虫垂炎と胃食道逆流症と糖尿病

虫垂は不必要な残骸ではなく、現在では腸内細菌の「安全な家」と考えられています。急性虫垂炎(いわゆる盲腸)は急激な虫垂の強い炎症です。腸内細菌のフソバクテリアの存在は、虫垂炎の重症度と正の相関しているという報告があります。(ここ参照)健康の人ではこのフソバクテリアはほとんど認めないようです。

つまり、虫垂炎を起こす人では腸内細菌のバランスが崩れ、虫垂炎を起こしうる細菌が増加している可能性があります。

PPIによって胃酸が低下すると、腸内細菌叢のバランスが変化する可能性が高くなります。以前の記事「PPI(プロトンポンプ阻害薬)とアルコール摂取」の論文でもPPIによって多くの人でフソバクテリアが増加していました。(論文はここ

そうすると、PPIを長期に飲んでいる胃食道逆流症(GERD)、逆流性食道炎の人では虫垂炎のリスクが高くなるのでしょうか?

今回の研究では、胃食道逆流症と虫垂炎の関連を調べています。

その結果、虫垂炎になった人では胃食道逆流症であった可能性が、コントロールと比較して2.05倍でした。年齢別では18〜39歳で1.96倍、40〜59歳で2.36倍、60歳以上で1.71倍でした。虫垂炎の患者は、年齢に関係なく、虫垂炎のない人よりも胃食道逆流症であった可能性が高かったのです。これがPPIによるものである可能性がありますが、そこまで書いてありません。

しかし、別の研究では、PPIの有無で違いを分析しています。その研究では虫垂切除した人では胃食道逆流症であった可能性は1.37倍で、PPI処方でも1.31倍で有意な差はありませんでした。(ここ参照)PPIとの関連はないかもしれませんし、メカニズムを考えるとあるのかもしれません。胃食道逆流症を発症するような食事をしている時点で、腸内細菌叢が変化して、フソバクテリアが増加しているので、PPIを飲んでも飲まなくても、その腸内細菌の変化は起きているので、PPIの有無での有意差がないのかもしれません。

そうすると、胃食道逆流症、逆流性食道炎の原因とも考えられる糖質過剰摂取ではどうでしょう?糖質過剰摂取だけでは虫垂炎との関連を示す研究は見つからないので、糖尿病との関連はどうでしょうか?

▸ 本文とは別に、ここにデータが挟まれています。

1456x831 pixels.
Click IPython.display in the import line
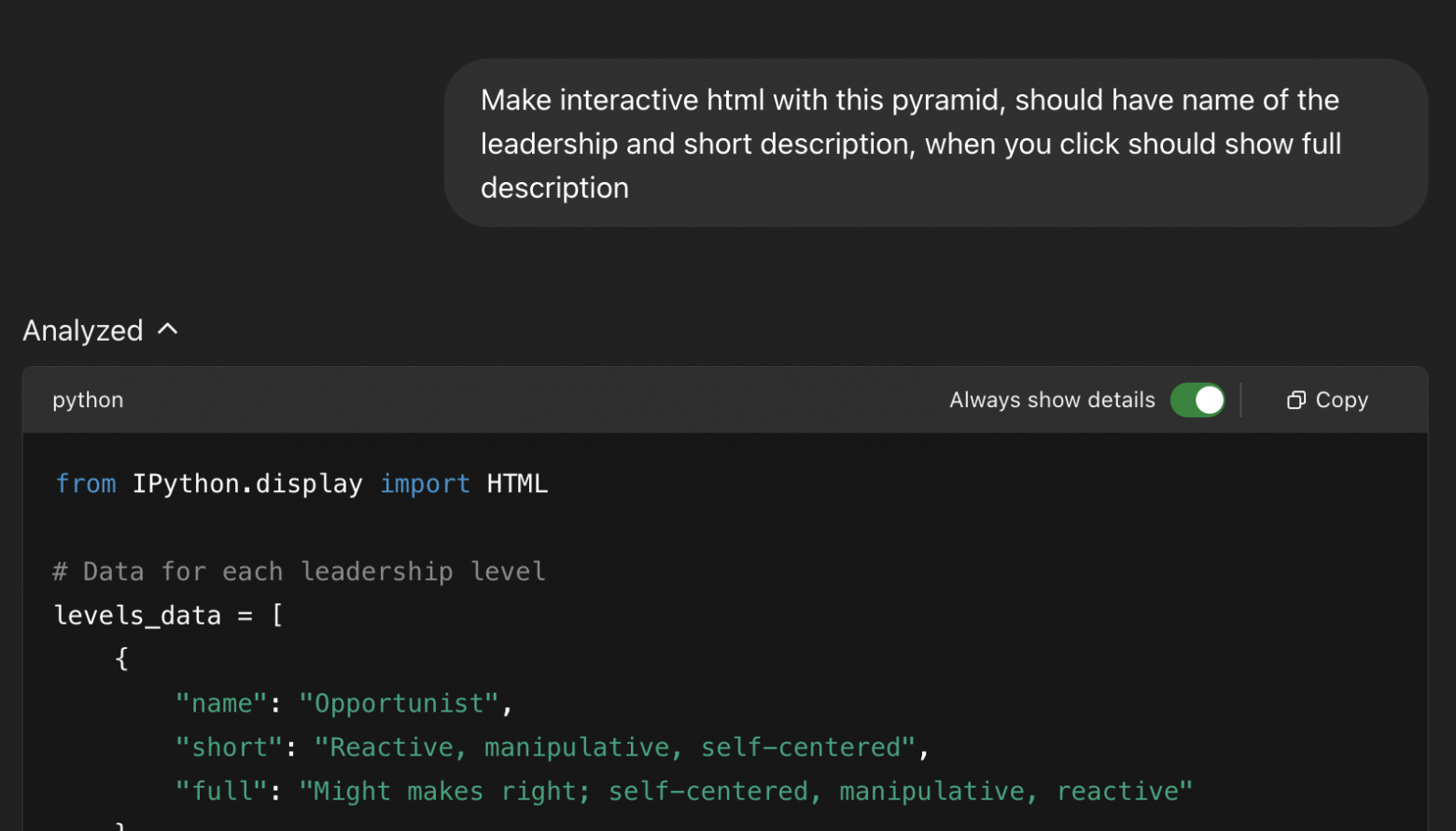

そうすると2型糖尿病では、虫垂炎と強く関連する腸内細菌のフソバクテリアが増加していました。(ここ参照)

さらに、急性虫垂炎で抗生物質治療を受けた人の1年間の追跡では、糖尿病のない虫垂炎患者よりも糖尿病のある虫垂炎患者の場合、虫垂切除術のリスク比が1.75倍になっていました。

また、穿孔(穴が開いてうんこが腹腔内に漏れる)して腹腔内膿瘍を合併してるような急性虫垂炎が起こる可能性は糖尿病で3.57倍でした。(ここ参照)他の研究でも糖尿病があると虫垂炎で穿孔が起きる可能性が1.35倍でした。(ここ参照)

つまり、糖尿病では腸内細菌が変化し、虫垂炎を起こしやすくなり、しかも手術で虫垂切除を必要としたり、穴が開いてしまう重症の虫垂炎のリスクが高くなるようです。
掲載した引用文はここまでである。